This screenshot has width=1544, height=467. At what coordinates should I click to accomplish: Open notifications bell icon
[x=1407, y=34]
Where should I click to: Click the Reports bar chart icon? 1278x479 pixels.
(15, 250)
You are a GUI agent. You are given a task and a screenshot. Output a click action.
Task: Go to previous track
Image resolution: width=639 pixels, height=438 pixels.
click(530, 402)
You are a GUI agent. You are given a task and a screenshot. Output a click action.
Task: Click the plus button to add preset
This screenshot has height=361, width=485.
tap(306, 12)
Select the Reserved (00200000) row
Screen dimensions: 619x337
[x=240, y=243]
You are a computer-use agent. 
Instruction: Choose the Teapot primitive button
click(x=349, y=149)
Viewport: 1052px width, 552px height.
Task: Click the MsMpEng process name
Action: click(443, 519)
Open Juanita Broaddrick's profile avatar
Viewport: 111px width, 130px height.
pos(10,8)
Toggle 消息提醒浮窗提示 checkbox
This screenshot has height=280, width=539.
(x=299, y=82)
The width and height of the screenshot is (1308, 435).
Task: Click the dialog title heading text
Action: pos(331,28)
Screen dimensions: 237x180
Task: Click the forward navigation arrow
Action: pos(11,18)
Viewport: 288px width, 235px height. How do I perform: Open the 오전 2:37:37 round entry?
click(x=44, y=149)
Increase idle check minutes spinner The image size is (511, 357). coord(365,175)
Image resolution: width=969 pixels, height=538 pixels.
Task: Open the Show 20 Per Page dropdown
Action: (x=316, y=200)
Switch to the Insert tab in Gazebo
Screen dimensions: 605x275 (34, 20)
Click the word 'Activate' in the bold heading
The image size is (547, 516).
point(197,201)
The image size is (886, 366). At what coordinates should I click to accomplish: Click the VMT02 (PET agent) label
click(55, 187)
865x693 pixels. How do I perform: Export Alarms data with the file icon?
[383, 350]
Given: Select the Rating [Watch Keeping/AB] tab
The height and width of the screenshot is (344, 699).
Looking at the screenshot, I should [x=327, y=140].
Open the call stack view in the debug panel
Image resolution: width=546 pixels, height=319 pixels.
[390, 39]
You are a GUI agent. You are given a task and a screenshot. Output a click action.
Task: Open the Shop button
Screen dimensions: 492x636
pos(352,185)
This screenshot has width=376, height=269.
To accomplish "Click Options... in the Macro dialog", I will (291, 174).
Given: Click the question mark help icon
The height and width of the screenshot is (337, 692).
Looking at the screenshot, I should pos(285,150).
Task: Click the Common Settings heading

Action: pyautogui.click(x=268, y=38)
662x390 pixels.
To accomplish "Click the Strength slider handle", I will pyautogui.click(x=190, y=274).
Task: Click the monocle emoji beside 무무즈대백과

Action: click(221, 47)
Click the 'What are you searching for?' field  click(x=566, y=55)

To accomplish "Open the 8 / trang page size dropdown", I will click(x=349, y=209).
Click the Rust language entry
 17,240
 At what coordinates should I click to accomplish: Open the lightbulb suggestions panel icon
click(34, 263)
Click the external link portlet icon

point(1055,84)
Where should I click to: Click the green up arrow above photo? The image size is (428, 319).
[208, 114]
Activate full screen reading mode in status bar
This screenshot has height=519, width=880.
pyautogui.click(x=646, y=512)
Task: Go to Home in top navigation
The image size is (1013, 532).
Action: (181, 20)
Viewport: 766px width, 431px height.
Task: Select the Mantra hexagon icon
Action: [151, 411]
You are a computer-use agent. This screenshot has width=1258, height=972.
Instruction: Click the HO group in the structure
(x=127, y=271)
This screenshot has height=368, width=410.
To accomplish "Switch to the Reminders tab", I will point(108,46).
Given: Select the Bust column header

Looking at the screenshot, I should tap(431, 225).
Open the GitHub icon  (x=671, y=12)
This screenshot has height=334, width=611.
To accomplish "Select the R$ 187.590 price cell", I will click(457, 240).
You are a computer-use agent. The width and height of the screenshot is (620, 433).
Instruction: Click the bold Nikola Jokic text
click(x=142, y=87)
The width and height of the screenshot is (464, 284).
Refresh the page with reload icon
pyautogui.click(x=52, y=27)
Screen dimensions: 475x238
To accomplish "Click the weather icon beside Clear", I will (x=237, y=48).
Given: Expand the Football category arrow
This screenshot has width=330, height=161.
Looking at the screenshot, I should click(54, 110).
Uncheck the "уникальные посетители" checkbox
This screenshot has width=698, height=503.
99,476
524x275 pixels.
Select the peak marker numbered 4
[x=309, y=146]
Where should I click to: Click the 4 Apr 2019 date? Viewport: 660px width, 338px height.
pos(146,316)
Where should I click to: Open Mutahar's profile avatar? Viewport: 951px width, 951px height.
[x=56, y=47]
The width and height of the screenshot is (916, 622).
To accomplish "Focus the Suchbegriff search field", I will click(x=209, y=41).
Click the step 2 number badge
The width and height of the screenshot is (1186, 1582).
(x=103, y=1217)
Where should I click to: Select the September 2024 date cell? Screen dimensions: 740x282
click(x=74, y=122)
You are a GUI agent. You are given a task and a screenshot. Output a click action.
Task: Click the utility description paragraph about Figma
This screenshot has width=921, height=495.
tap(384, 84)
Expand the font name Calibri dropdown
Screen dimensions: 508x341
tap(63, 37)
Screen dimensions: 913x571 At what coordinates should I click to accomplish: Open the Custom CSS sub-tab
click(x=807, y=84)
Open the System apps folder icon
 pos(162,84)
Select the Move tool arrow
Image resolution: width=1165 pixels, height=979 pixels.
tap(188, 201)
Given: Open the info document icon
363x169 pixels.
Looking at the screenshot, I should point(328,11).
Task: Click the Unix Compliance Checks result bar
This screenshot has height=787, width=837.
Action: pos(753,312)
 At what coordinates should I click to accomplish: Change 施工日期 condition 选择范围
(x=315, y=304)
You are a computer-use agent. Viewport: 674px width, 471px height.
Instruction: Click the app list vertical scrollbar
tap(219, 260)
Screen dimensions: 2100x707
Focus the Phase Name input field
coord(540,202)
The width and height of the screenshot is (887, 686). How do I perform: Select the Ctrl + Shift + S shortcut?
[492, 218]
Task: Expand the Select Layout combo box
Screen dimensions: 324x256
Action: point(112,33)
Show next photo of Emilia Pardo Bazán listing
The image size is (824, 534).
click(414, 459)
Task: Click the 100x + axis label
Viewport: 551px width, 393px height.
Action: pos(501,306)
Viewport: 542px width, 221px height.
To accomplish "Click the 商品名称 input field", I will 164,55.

+---+

Task prompt
Every line of data must be returned unchanged.

Answer to this problem
This screenshot has width=1544, height=467. At what coordinates should I click to accomplish: Open notifications bell icon
[x=1407, y=34]
Where should I click to: Click the Reports bar chart icon? 1278x479 pixels.
(15, 250)
You are a GUI agent. You are given a task and a screenshot. Output a click action.
Task: Go to previous track
Image resolution: width=639 pixels, height=438 pixels.
click(530, 402)
You are a GUI agent. You are given a task and a screenshot. Output a click action.
Task: Click the plus button to add preset
This screenshot has height=361, width=485.
tap(306, 12)
Select the Reserved (00200000) row
Screen dimensions: 619x337
[x=240, y=243]
You are a computer-use agent. 
Instruction: Choose the Teapot primitive button
click(x=349, y=149)
Viewport: 1052px width, 552px height.
Task: Click the MsMpEng process name
Action: click(443, 519)
Open Juanita Broaddrick's profile avatar
Viewport: 111px width, 130px height.
pos(10,8)
Toggle 消息提醒浮窗提示 checkbox
This screenshot has height=280, width=539.
(x=299, y=82)
The width and height of the screenshot is (1308, 435).
Task: Click the dialog title heading text
Action: pos(331,28)
Screen dimensions: 237x180
Task: Click the forward navigation arrow
Action: pos(11,18)
Viewport: 288px width, 235px height. How do I perform: Open the 오전 2:37:37 round entry?
click(x=44, y=149)
Increase idle check minutes spinner The image size is (511, 357). coord(365,175)
Image resolution: width=969 pixels, height=538 pixels.
Task: Open the Show 20 Per Page dropdown
Action: (x=316, y=200)
Switch to the Insert tab in Gazebo
Screen dimensions: 605x275 (34, 20)
Click the word 'Activate' in the bold heading
The image size is (547, 516).
point(197,201)
The image size is (886, 366). At what coordinates should I click to accomplish: Click the VMT02 (PET agent) label
click(55, 187)
865x693 pixels. How do I perform: Export Alarms data with the file icon?
[383, 350]
Given: Select the Rating [Watch Keeping/AB] tab
The height and width of the screenshot is (344, 699).
Looking at the screenshot, I should [x=327, y=140].
Open the call stack view in the debug panel
Image resolution: width=546 pixels, height=319 pixels.
[390, 39]
You are a GUI agent. You are given a task and a screenshot. Output a click action.
Task: Open the Shop button
Screen dimensions: 492x636
pos(352,185)
This screenshot has width=376, height=269.
To accomplish "Click Options... in the Macro dialog", I will (291, 174).
Given: Click the question mark help icon
The height and width of the screenshot is (337, 692).
Looking at the screenshot, I should pos(285,150).
Task: Click the Common Settings heading

Action: pyautogui.click(x=268, y=38)
662x390 pixels.
To accomplish "Click the Strength slider handle", I will pyautogui.click(x=190, y=274).
Task: Click the monocle emoji beside 무무즈대백과

Action: click(221, 47)
Click the 'What are you searching for?' field  click(x=566, y=55)

To accomplish "Open the 8 / trang page size dropdown", I will click(x=349, y=209).
Click the Rust language entry
 17,240
 At what coordinates should I click to accomplish: Open the lightbulb suggestions panel icon
click(34, 263)
Click the external link portlet icon

point(1055,84)
Where should I click to: Click the green up arrow above photo? The image size is (428, 319).
[208, 114]
Activate full screen reading mode in status bar
This screenshot has height=519, width=880.
pyautogui.click(x=646, y=512)
Task: Go to Home in top navigation
The image size is (1013, 532).
Action: (181, 20)
Viewport: 766px width, 431px height.
Task: Select the Mantra hexagon icon
Action: [151, 411]
You are a computer-use agent. This screenshot has width=1258, height=972.
Instruction: Click the HO group in the structure
(x=127, y=271)
This screenshot has height=368, width=410.
To accomplish "Switch to the Reminders tab", I will point(108,46).
Given: Select the Bust column header

Looking at the screenshot, I should tap(431, 225).
Open the GitHub icon  (x=671, y=12)
This screenshot has height=334, width=611.
To accomplish "Select the R$ 187.590 price cell", I will click(457, 240).
You are a computer-use agent. The width and height of the screenshot is (620, 433).
Instruction: Click the bold Nikola Jokic text
click(x=142, y=87)
The width and height of the screenshot is (464, 284).
Refresh the page with reload icon
pyautogui.click(x=52, y=27)
Screen dimensions: 475x238
To accomplish "Click the weather icon beside Clear", I will (x=237, y=48).
Given: Expand the Football category arrow
This screenshot has width=330, height=161.
Looking at the screenshot, I should click(54, 110).
Uncheck the "уникальные посетители" checkbox
This screenshot has width=698, height=503.
99,476
524x275 pixels.
Select the peak marker numbered 4
[x=309, y=146]
Where should I click to: Click the 4 Apr 2019 date? Viewport: 660px width, 338px height.
pos(146,316)
Where should I click to: Open Mutahar's profile avatar? Viewport: 951px width, 951px height.
[x=56, y=47]
The width and height of the screenshot is (916, 622).
To accomplish "Focus the Suchbegriff search field", I will click(x=209, y=41).
Click the step 2 number badge
The width and height of the screenshot is (1186, 1582).
(x=103, y=1217)
Where should I click to: Select the September 2024 date cell? Screen dimensions: 740x282
click(x=74, y=122)
You are a GUI agent. You are given a task and a screenshot. Output a click action.
Task: Click the utility description paragraph about Figma
This screenshot has width=921, height=495.
tap(384, 84)
Expand the font name Calibri dropdown
Screen dimensions: 508x341
tap(63, 37)
Screen dimensions: 913x571 At what coordinates should I click to accomplish: Open the Custom CSS sub-tab
click(x=807, y=84)
Open the System apps folder icon
 pos(162,84)
Select the Move tool arrow
Image resolution: width=1165 pixels, height=979 pixels.
tap(188, 201)
Given: Open the info document icon
363x169 pixels.
Looking at the screenshot, I should point(328,11).
Task: Click the Unix Compliance Checks result bar
This screenshot has height=787, width=837.
Action: pos(753,312)
 At what coordinates should I click to accomplish: Change 施工日期 condition 选择范围
(x=315, y=304)
You are a computer-use agent. Viewport: 674px width, 471px height.
Instruction: Click the app list vertical scrollbar
tap(219, 260)
Screen dimensions: 2100x707
Focus the Phase Name input field
coord(540,202)
The width and height of the screenshot is (887, 686). How do I perform: Select the Ctrl + Shift + S shortcut?
[492, 218]
Task: Expand the Select Layout combo box
Screen dimensions: 324x256
Action: point(112,33)
Show next photo of Emilia Pardo Bazán listing
The image size is (824, 534).
click(414, 459)
Task: Click the 100x + axis label
Viewport: 551px width, 393px height.
Action: pos(501,306)
Viewport: 542px width, 221px height.
To accomplish "Click the 商品名称 input field", I will 164,55.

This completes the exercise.